DATA TO USE:
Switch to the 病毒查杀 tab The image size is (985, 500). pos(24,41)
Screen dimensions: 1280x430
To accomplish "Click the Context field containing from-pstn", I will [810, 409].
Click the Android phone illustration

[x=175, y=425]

WHAT THE EXERCISE ASKS: At the line containing "Screen dimensions: 1280x430", start copying. Continue exactly through the final line of the entries above and stop there.

ANSWER SPACE:
Screen dimensions: 1280x430
To accomplish "Click the Context field containing from-pstn", I will [810, 409].
Click the Android phone illustration

[x=175, y=425]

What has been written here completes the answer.